Gingersnaps

I have been running around like a chicken with my head cut off. This time of the year is so stinkin’ busy. I have come to reason that I am not going to stress anymore. I am going to get done what I can get done and focus on my family. If I don’t get around to making a 5th kind of cookie, then so be it.

I did have to make gingersnaps, though, as they are one of my favorites. I love the crunch on the outside and the subtle softness on the inside. Just the right touch of spices. Yum!! This is a recipe that I have been making since I was in high school. I just modified it to be GF 2 years ago. It has never failed me. ****knocking on wood****

Gingersnaps
**Originally from The Betty Crocker Cookbook, modified to be GF by me

3/4 cup shortening
1 cup packed brown sugar
1 egg
1/4 cup molasses
2 1/4 cups GF flour mix (I used a rice, tapioca & potato starch blend)
2 tsps. xanthan gum
2 tsps. soda
1 tsp. cinnamon
1 tsp. ginger
1/2 tsp. cloves
1/4 tsp. salt
Granulated Sugar (for rolling cookies in before baking)

1. Mix thoroughly shortening, brown sugar, egg and molasses. Blend in remaining ingredients except granulated sugar. Cover; chill at least 1 hour (I chilled over night b/c I ran out of time and patience 😉 )
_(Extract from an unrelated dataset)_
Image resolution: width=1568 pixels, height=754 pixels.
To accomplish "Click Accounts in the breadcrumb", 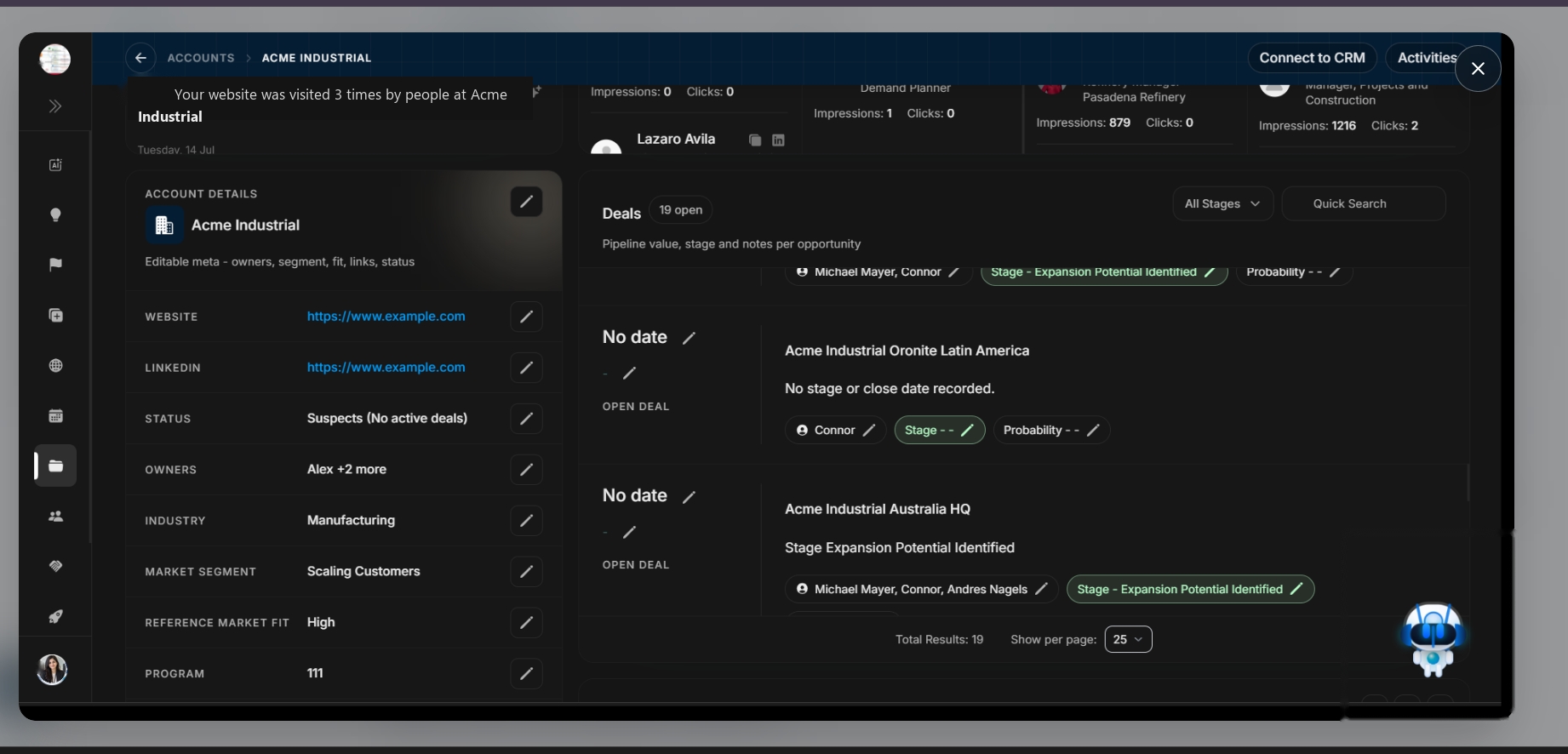I will (x=201, y=58).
2. Heat oven to 375. Shape dough by rounded teaspoonfuls into balls. Dip tops in granulated sugar. Place balls, sugar side up on ightly greased lbaking sheet (I covered mine with parchment paper, but you don’t have to). Bake 10 – 12 minutes (I baked 10) or just until set. Immediately remove from baking sheet. Makes approx. 4 dozen. Mine made less, but I think they were a little bigger.

Enjoy! I had one of these for dessert with a piece of peanut butter fudge. YUM!! The Holidays have officially arrived!!!

I do have to share a quick story of a baking failure that I had last night. I was making gluten-filled chocolate chip cookies for my husband’s boss and they flopped, big-time. I don’t know what went wrong. The only thing I can think of is maybe the butter was too soft b/c it took me longer to get to making the cookies than I had anticipated. I probably should have chilled the dough before baking, but I was in a hurry, go figure. I ended up throwing all but a dozen away. The dozen that were salvaged tasted great, or so I was told, I obviously didn’t taste them. (BTW, if I am ever going to intentionally eat gluten, I am going BIG! I am talking Big Mac, Philly Cheesesteak, pizza….that kind of BIG!) Of course, that is not going to happen, it is just nice to think about every once in a while. 😉 So, I have to make attempt #2 at some point in the next week, though it will most likely not happen until after Christmas. Maybe I should have had that glass of wine last night….it couldn’t have hurt the outcome, huh?

10 Responses

  1. Oh My Goodness! I love and miss Gingersnaps!
    I have to make these! Could you tell me the amounts in the rice, tapioca & potato starch blend that you used?
    Thanks so much!!

  2. Sure!

    This makes 9 cups of flour mix:

    Gluten Free Flour Mix ~ Bette Hagman’s

    Rice Flour ~ 6 cups
    Potato Starch Flour ~ 2 cups
    Tapioca Flour ~ 1 cup

    Use cup for cup for regular flour.

    Don’t forget to use Xanthan Gum (1 tsp per cup of flour used in your recipe).

    Hope this helps and that you enjoy the Gingersnaps. 🙂

    • What type of rice flour do you use? I notice there are at least two kinds ie: sweet glutinous rice flour, non glutinous rice flour and brown rice flour?
      I heard the sweet rice flour is stickier?
      Thanks!

  3. Save me one?

  4. I have some in the freezer for you, along with fudge, snickerdoodles & peanut butter blossoms. 😉

  5. I use white or brown rice flour. The sweet rice flour is typically not used for baking.